Réparer une récidive

Même si son parcours est aux antipodes de celui de Guy, Stéphane Lévesque aussi a goûté à la prison en raison d’une récidive d'alcool au volant. Il y a passé 80 jours, et travaille maintenant dans le domaine de la réparation automobile.

« Sans système pour se réintégrer, c’est assez compliqué pour quelqu'un qui sort de détention. »

— Une citation de  Stéphane Lévesque

Lui aussi a pu compter sur l’accompagnement de Réhabex. Son expérience était auparavant dans le domaine de la vente automobile. Le passage au domaine de la réparation était donc naturel pour lui. Il ne consomme plus depuis sa sortie de prison. Je sais que j’ai un problème, dit-il sobrement.

Stéphane Lévesque en entrevue.

Stéphane Lévesque ne consomme plus depuis son séjour en prison.

Photo : Radio-Canada

Du travail non-rémunéré

Réhabex reçoit environ 600 clients par année dans ses locaux. Cela dit, l’équivalent de 182 d’entre eux sont aidés bénévolement par l’équipe.

Quand on parle d’approche spécifique aux personnes judiciarisées, on ne peut pas que faire [des démarches d’employabilité]. On doit prendre l’humain dans son ensemble.

Une série de photos suspendues sur un mur.

La campagne de publicité de Rehabex.

Photo : Radio-Canada / Julien David-Pelletier

Patrick Pilon fait ici référence au cadre de financement des organismes en employabilité. Radio-Canada révélait mercredi que plusieurs d’entre eux à travers le Québec pourraient voir leur financement amputé de 10 à 33 % dès le 1er juillet prochain en raison de nouveaux paramètres fixés par le ministère de l’Emploi et de la Solidarité sociale. Celui-ci dit vouloir ainsi assurer une saine gestion des fonds publics pour les organismes qui verraient leur clientèle baisser en raison du plein-emploi.

Réhabex sera épargné, du moins cette année. Mais depuis longtemps, les critères de financement ne reconnaissent pas l’ensemble du travail abattu par les employés de l’organisme.

Guy Stafford avec une cage dans les mains.

Guy Stafford vit maintenant heureux avec son chat et son chien.
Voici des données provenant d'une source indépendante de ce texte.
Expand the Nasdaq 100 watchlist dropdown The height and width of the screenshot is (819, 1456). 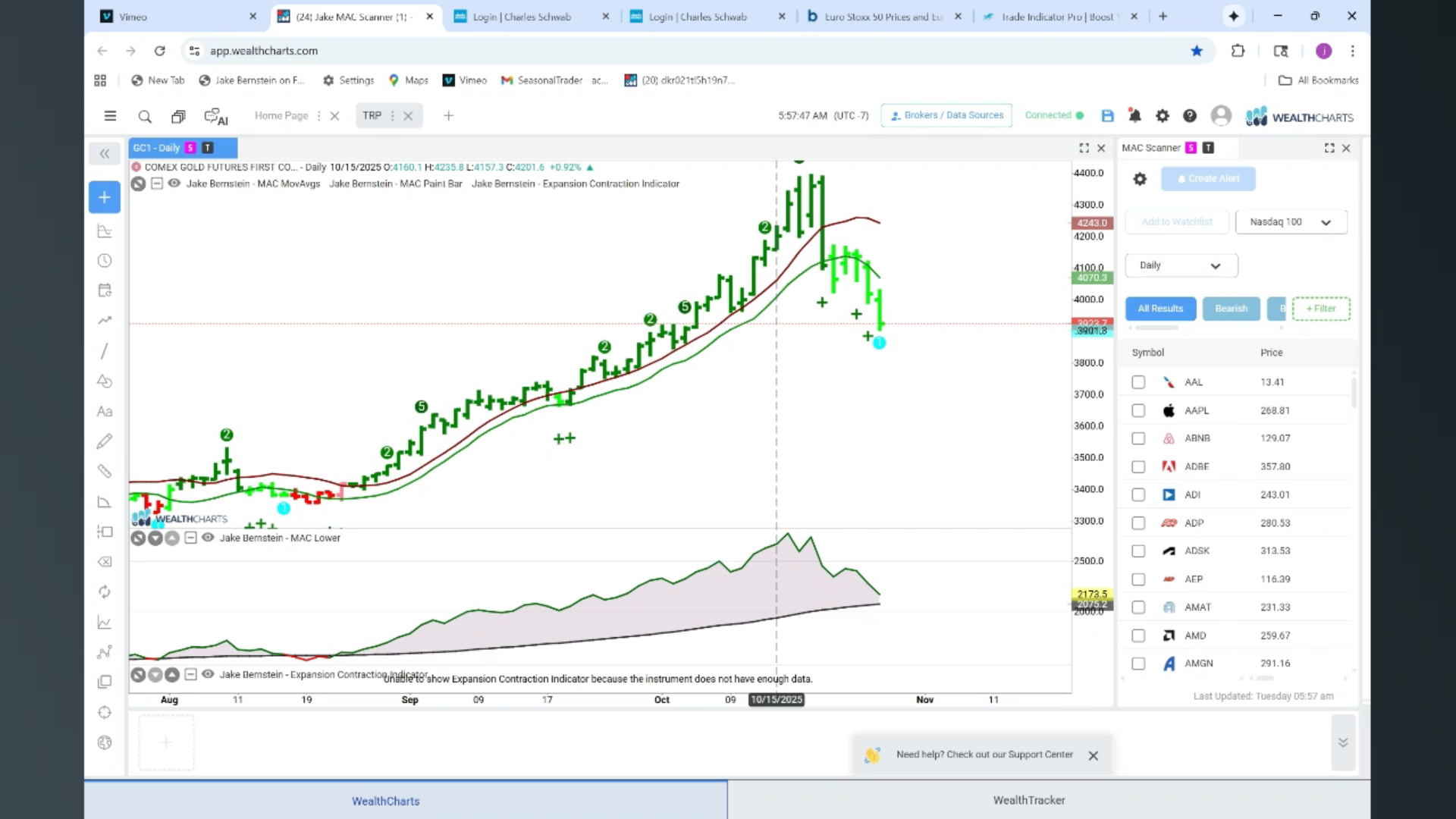pos(1291,222)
Photo : Radio-Canada / Julien David-Pelletier

Au-delà du financement, une partie du travail n’est pas reconnue. Pour nous, [c’est important] d’être reconnus dans ce qu’on fait, parce qu’on le fait bien, se désole Patrick Pilon.

Guy Stafford a lui-même participé à une campagne de publicité de l’organisme dans le passé. On le voit sur une photo avec une cage sur la tête, une cage qu’il a depuis retirée.

Je dis souvent que j’ai passé 20 ans de ma vie un pied dans le futur, et 20 ans de ma vie un pied dans le passé. [...] Maintenant, j’ai ma maison, mon gars, ma fille, mon chat et mon chien. Qu’est-ce que tu veux de plus? conclut Guy, un trémolo dans la voix.